After an inspiring but ultimately unsuccessful campaign for Seattle mayor in 2017, Nikkita Oliver thought they had run their last electoral campaign. But with Seattle’s two at-large City Council positions at stake in November’s election, community members pleaded with Oliver to reconsider.
“After a lot of conversations with community elders and grassroots organizers, running a campaign that was even more bold about abolition, aims to defund the police, and the goal of building public health and public safety strategies that actually meet the needs of residents was something that people wanted to do,” Oliver told Sojourners. “So [I] committed to running for Seattle City Council as part of hopefully a larger movement strategy for addressing a lot of the crises that our city is facing.”
The 35-year-old lawyer and activist, who won August’s primaries for one of the council’s at-large positions with 40 percent of votes, now faces Sara Nelson in the Nov. 2 election. Oliver is part of a growing number of abolitionist campaigns popping up for city-level positions across the country, including Los Angeles, New York City, and Minneapolis. Many of these candidates, like Oliver, run on platforms that prioritize social, racial, and environmental justice, and call for the diversion of funds from carceral institutions into community-based solutions.
Yasmine Pomeroy, one of several progressive candidates running for Los Angeles City Council in 2022, said she thinks the visibility of these abolitionist campaigns can be attributed to more young people getting involved in politics.
“We’re starting to realize more and more just how important it is to pay attention to local politics,” Pomeroy said. “We cannot control the federal level of politics, but we can control what’s going on in our own backyards.”
Oliver became an abolitionist, in part, because of their experiences working as a chaplain in Seattle-area youth detention centers. Oliver would pray with incarcerated youth, bring spiritual texts, and talk about life. During one visit, a 17-year-old confided in Oliver that they felt as if they’d never be able to live outside of the jail. The teen had been in and out of detention facilities since the age of 12.
“I had a very clear moment of thinking, ‘We’re doing something really bad if children at the age of 17 are having the notion that they cannot function outside of a secure facility, outside of a cage,’” Oliver said. “That’s what really propelled my journey as an abolitionist, being a chaplain within a children’s jail.”
Nicole Thomas-Kennedy, who placed first in the primary race for Seattle city attorney, said that while voters have embraced more progressive ideas, she thinks moderate voters are still “freaked out” by the term abolition because of misconceptions about what it means.

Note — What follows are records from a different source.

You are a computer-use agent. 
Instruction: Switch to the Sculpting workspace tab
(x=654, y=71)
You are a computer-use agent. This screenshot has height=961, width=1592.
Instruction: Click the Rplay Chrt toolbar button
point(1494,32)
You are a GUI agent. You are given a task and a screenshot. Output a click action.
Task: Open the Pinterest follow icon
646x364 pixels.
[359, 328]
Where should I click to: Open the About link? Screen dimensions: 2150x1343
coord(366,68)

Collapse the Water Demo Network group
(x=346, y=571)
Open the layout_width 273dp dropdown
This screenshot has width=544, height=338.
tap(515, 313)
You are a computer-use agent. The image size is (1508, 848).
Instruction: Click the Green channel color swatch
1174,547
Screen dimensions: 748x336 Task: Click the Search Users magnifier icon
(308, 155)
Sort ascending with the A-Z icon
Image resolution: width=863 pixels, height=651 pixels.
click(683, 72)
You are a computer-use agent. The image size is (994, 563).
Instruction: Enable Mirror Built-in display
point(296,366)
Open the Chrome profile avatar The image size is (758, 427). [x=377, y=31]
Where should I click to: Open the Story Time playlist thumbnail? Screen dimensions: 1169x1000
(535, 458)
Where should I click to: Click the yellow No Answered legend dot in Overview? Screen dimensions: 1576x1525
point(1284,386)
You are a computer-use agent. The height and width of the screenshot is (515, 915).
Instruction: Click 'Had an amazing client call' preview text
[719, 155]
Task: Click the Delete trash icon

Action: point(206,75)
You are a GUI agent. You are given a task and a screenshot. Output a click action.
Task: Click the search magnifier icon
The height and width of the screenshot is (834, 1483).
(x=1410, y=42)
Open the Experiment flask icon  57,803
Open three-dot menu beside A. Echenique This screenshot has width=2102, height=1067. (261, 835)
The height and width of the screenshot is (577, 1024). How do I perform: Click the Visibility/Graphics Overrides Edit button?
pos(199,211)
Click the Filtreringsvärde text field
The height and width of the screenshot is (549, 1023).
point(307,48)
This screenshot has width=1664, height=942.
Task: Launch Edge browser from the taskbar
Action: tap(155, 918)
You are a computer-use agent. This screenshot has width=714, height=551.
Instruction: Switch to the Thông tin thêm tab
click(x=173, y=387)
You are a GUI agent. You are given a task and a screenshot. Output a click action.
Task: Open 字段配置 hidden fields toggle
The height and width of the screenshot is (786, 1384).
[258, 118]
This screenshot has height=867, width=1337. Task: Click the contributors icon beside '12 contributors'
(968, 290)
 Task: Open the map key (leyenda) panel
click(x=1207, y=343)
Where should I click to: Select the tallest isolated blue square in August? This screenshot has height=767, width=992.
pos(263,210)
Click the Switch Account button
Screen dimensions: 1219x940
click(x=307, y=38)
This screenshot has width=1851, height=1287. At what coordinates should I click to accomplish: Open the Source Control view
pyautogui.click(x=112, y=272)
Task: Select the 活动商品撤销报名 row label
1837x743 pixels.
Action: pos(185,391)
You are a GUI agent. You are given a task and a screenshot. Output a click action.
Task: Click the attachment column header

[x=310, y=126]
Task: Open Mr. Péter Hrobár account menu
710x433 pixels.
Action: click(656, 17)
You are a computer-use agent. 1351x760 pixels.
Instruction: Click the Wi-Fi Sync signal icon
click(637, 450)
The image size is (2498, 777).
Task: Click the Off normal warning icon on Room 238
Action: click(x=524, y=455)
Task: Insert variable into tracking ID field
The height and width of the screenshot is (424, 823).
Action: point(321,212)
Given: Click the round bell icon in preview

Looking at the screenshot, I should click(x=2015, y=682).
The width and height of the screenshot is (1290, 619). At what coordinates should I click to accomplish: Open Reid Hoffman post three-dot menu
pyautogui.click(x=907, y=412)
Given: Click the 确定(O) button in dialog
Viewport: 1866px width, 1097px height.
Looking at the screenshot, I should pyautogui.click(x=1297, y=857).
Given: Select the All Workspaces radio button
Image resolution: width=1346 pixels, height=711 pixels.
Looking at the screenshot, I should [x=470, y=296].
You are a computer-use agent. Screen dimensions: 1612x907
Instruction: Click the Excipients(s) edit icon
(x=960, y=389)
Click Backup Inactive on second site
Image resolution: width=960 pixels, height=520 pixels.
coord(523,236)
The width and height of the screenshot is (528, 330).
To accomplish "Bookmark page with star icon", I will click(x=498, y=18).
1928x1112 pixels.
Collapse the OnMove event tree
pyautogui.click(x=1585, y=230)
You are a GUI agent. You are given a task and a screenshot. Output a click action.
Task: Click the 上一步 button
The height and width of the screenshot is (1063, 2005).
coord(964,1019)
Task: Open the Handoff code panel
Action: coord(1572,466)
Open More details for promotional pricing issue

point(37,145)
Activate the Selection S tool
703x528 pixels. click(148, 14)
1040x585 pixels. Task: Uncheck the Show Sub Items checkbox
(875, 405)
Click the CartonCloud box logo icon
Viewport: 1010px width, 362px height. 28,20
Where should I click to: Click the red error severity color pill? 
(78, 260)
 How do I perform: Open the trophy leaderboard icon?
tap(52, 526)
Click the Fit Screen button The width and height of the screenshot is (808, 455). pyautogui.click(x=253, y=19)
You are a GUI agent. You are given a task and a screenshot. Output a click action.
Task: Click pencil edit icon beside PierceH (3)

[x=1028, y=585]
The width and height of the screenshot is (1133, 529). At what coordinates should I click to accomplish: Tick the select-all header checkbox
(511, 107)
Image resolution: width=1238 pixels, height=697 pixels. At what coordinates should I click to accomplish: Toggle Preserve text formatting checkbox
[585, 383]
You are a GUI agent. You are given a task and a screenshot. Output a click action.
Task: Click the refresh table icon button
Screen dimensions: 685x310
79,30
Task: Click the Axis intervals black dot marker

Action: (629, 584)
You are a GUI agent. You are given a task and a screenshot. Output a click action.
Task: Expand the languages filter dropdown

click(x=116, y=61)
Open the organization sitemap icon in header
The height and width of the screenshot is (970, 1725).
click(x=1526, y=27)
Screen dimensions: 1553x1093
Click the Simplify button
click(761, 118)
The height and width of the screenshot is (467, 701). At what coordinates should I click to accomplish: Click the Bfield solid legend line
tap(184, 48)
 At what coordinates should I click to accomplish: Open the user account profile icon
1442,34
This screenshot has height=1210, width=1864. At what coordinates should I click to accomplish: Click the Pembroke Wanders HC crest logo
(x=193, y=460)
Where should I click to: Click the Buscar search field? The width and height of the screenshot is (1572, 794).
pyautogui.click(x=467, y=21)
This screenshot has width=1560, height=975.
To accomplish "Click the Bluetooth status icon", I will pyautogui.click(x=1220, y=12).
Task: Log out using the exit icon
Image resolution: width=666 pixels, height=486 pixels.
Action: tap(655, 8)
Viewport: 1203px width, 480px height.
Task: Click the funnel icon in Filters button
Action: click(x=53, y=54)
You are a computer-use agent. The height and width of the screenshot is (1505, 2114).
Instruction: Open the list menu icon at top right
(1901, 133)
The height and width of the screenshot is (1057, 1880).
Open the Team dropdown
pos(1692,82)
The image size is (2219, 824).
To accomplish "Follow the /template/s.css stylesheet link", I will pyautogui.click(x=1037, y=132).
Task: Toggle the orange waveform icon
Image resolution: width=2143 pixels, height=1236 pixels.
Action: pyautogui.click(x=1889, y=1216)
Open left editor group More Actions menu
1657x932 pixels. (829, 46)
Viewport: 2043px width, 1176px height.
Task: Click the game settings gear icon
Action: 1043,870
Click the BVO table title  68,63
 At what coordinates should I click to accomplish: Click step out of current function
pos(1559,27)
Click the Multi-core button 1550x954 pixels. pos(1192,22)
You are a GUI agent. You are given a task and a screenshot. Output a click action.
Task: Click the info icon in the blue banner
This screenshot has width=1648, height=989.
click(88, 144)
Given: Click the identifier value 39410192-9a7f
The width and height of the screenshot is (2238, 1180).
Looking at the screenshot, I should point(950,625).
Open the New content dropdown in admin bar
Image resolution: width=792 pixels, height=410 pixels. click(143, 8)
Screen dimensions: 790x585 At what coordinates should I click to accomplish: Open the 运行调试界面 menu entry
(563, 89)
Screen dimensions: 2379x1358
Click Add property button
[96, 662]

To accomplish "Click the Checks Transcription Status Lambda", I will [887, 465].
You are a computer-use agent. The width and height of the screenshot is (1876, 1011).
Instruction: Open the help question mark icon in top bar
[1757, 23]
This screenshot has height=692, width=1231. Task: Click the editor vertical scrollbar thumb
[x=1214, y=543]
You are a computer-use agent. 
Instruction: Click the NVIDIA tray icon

Her campaign was motivated in part by working as a Seattle public defender, where she saw the city “mostly prosecuting poverty and disability,” including, she said, a case where a person stole a block of cheese and a beer.
“To me, abolition is the process of building up healthy communities that don’t need cops, courts, and jails for every problem,” Thomas-Kennedy said. “So, it really is like about building up a community while things are coming down.”
For Oliver, building up Seattle has meant finding creative ways to use their campaign as a means of mobilizing the community to meet their neighbors’ needs. Oliver has leveraged their platform to run vaccine clinics, distribute food and school supply kits, and engage people who have historically been marginalized by electoral politics. They’ve also redistributed campaign funds to employ community members and support small businesses, as is within the parameters of election law.
A recent survey conducted by USA Today/Ipsos found that only 1 in 5 people in the United States supported the “defund the police” movement. However, when asked whether they support reallocating some funding from police budgets to support social services, a majority of respondents from the same survey were supportive, findings that were echoed in a similar survey from Data for Progress/Vox.
Seattle has long been considered one of the most progressive cities in the United States, but, as in many other metropolitan areas, its politics do not necessarily protect its most vulnerable residents. Black people make up just 6 percent of the population in King County, where Seattle is located, but 28 percent of the homeless population. The same disparities can be seen in health care, education, and wealth.
Rev. Bianca Davis-Lovelace, an ordained minister in the United Church of Christ and tri-chair of the Washington state chapter of the Poor People’s Campaign, said there’s a culture in Seattle that wants to be known for being liberal and progressive, but people don’t always vote in a way that prioritizes members of the community who are Black, Indigenous, or people of color.
“It’s not just saying that you’re progressive because you elected someone that’s from the LGBTQ community, you show us that you’re progressive because you believe in anti-racism, you believe in making sure police brutality is not a culture in your city,” Davis-Lovelace said. “You’re actively making sure that all people are uplifted in the process of creating systems that will support collective liberation.”
For Davis-Lovelace, supporting a candidate who is unafraid to speak out and take action against injustice is also a matter of Christian faith. It’s one of the reasons she chose to personally endorse Oliver’s City Council campaign.
“I love the fact that Nikkita has reached out to the faith community,” Davis-Lovelace said. “I have seen Nikkita work with Muslim women, I have seen Nikkita work with the Jewish community. Nikkita is serious about the building of a people-centered movement that includes all people.”